Chegado o dia da peça, decidimos que, tendo em conta que a nossa sessão era às 21h, iríamos jantar ao McDonalds do Campo Grande e logo apanharíamos o metro para o Campo Pequeno.

 


Os nossos lugares eram os mais baratos e ficavam no último piso. Não achei que a visibilidade fosse má de todo, obviamente não conseguíamos observar certos detalhes, como as caras dos atores, mas gostei da perspetiva de cima.

No entanto, os lugares em si eram péssimos: pequenos e bastante apertados. Aquele andar tem claramente uma fila a mais, de cada vez que alguém queria passar por nós, toda a fila tinha de se levantar para as pessoas poderem passar com um grande esforço. Além disto, a quantidade de postes também dificulta a visão (deixo em baixo uma fotografia para que percebam de que estou a falar). Tivemos sorte de não nos calhar nenhum dos postes verticais à frente, mas o horizontal (como quem diz a proteção para ninguém cair) tapava-me a zona onde mostravam as legendas.




As minhas expetativas para esta peça eram praticamente inexistentes. Como já referi, não sou grande apreciadora de teatro, por isso, decidi manter uma mente aberta.

Adorei o início mais calmo e a transição para um ensaio da Ópera de Paris. Os atores têm um vozeirão e as coreografias estavam muito bem executadas. Gostei bastante dos figurinos, em especial durante a cena do baile.

O candelabro usado como adereço (uma réplica do candelabro da Ópera de Paris) deu um toque extraordinário à peça. Aumentou a emoção e o suspense e, definitivamente, deixou alguns corações a bater mais depressa!

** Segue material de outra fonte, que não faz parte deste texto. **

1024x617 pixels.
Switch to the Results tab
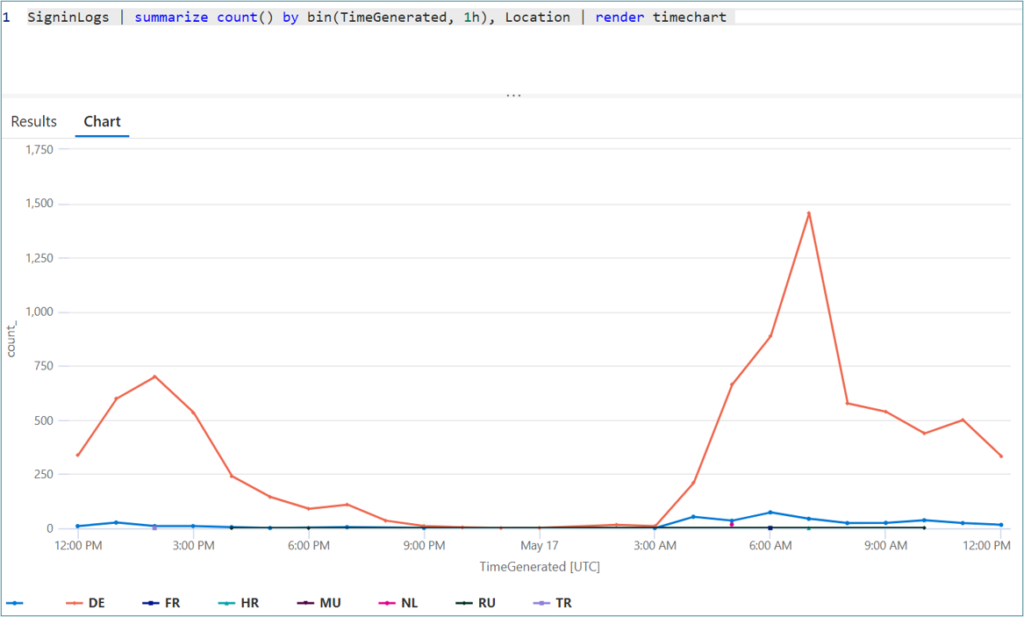coord(34,121)
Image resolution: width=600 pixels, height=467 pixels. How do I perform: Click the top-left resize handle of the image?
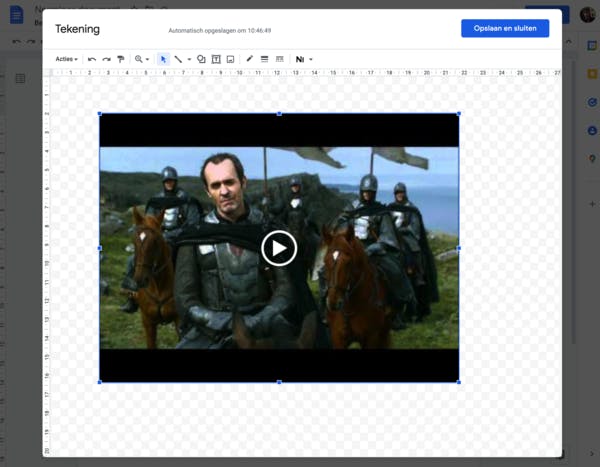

Toda a peça foi incrível, mas acho que a minha parte preferida foi mesmo a incrível orquestra. A forma como os músicos passavam as emoções, a energia, é indescritível. A paixão e tensão que passava para o público era eletrizante.

No final, após os aplausos, a atriz portuguesa da companhia, Lara Martins, chegou-se à frente para dizer umas palavras de agradecimento ao público.

Foi uma experiência bastante boa, arrisco-me a dizer que não se algum dia verei uma peça que supere esta!